** Opening RECORDS SHOWN block **

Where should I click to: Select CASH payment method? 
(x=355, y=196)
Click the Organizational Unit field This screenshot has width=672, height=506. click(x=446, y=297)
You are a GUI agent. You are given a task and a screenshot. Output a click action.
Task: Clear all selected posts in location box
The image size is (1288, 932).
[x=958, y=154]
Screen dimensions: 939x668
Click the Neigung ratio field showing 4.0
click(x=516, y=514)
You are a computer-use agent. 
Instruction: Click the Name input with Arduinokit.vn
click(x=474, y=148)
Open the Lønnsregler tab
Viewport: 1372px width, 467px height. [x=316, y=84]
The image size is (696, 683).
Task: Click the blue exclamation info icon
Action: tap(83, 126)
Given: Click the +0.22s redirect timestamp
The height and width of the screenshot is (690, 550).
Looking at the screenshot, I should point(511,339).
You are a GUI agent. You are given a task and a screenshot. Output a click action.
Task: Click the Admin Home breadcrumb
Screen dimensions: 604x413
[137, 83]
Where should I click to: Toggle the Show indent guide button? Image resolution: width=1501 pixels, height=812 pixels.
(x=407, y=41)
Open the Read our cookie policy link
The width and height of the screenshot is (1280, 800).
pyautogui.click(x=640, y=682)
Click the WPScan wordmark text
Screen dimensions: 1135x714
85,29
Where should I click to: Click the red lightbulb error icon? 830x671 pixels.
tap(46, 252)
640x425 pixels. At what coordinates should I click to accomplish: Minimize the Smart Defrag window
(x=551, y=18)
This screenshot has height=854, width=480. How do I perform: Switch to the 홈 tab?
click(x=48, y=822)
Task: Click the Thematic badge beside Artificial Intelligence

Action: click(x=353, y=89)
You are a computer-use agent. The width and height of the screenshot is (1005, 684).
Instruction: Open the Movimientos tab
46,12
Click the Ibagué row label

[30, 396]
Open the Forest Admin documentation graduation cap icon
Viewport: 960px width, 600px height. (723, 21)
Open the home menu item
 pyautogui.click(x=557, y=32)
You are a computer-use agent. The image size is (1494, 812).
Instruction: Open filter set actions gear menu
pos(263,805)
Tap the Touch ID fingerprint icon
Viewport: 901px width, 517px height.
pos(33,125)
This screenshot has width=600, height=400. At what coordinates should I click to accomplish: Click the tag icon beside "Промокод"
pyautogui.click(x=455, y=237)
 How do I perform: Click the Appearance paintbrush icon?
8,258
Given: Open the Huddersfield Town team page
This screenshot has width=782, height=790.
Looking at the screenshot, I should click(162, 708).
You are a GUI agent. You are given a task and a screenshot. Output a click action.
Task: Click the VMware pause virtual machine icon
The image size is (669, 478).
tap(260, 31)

** Closing RECORDS SHOWN block **

> [EXERCISE PROMPT]
Collect each line above holding the string "computer".

> [RESULT BELOW]
You are a computer-use agent. 
You are a computer-use agent. The width and height of the screenshot is (1005, 684).
You are a computer-use agent. The image size is (1494, 812).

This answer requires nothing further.